タスク 8:Azure 仮想マシンを作成します。

このタスクでは、Azure Center for SAP solutions デプロイの一部としての SAP ソフトウェアのインストールに使用する Azure Virtual Machine (VM) を作成します。

  1. ラボ コンピューターの Azure portal が表示されている Web ブラウザー ウィンドウの [検索] テキスト ボックスで、[仮想マシン] を検索して選択します。
  2. [仮想マシン] ページで、[+ 作成] を選択し、ドロップダウン メニューの [Azure Virtual Machine] を選択します。

  3. [仮想マシンの作成] ページの [基本] タブで、以下の設定を指定して [次へ: ディスク >] を選択します (その他の設定はすべて既定値のままにします)。

    設定
    サブスクリプション このラボで使う Azure サブスクリプションの名前
    リソース グループ acss-infra-RG
    仮想マシン名 acss-infra-vm0
    リージョン この演習で前に使用したのと同じ Azure リージョンの名前
    可用性オプション インフラストラクチャ冗長は必要ありません
    セキュリティの種類 トラステッド起動の仮想マシン
    Image Ubuntu Server 20.04 LTS - x64 Gen2
    VMアーキテクチャ x64
    Azure Spot 割引で実行します disabled
    サイズ Standard_B2ms
    認証の種類 パスワード
    ユーザー名 任意の有効なユーザー名
    Password 任意の複雑なパスワード
    パブリック受信ポート なし

    :指定したユーザー名とパスワードを覚えておいてください。 このラボで後ほど必要になります。

  4. [ディスク] タブで、既定値をそのまま使用し、[次へ: ネットワーク >] を選択します。

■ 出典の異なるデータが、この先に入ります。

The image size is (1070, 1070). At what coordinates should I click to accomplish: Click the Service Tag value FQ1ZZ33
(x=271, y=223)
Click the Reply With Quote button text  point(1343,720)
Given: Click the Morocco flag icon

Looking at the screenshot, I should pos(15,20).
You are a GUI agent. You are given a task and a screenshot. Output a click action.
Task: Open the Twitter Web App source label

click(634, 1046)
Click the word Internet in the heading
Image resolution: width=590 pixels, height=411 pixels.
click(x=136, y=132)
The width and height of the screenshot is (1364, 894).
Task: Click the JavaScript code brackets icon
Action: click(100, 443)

  5. [ネットワーク] タブで、以下の設定を指定し、[次へ: 管理 >] を選択します (その他の設定はすべて既定値のままにします)。

    設定
    仮想ネットワーク acss-infra-VNET
    Subnet dmz
    パブリック IP アドレス なし
    NIC ネットワーク セキュリティ グループ なし
    VM が削除された場合に NIC を削除する 有効
    負荷分散オプション なし
  6. [管理] タブで、すべての設定を既定値のままにして、[次へ: 監視 >] を選択します
  7. [監視] タブで、[ブート診断][無効] に 設定し、[次へ: 詳細 >] を選択します (その他の設定はすべて既定値のままにします)
  8. [詳細] タブで、[確認および作成] を選択します (すべての設定を既定値のままにします)。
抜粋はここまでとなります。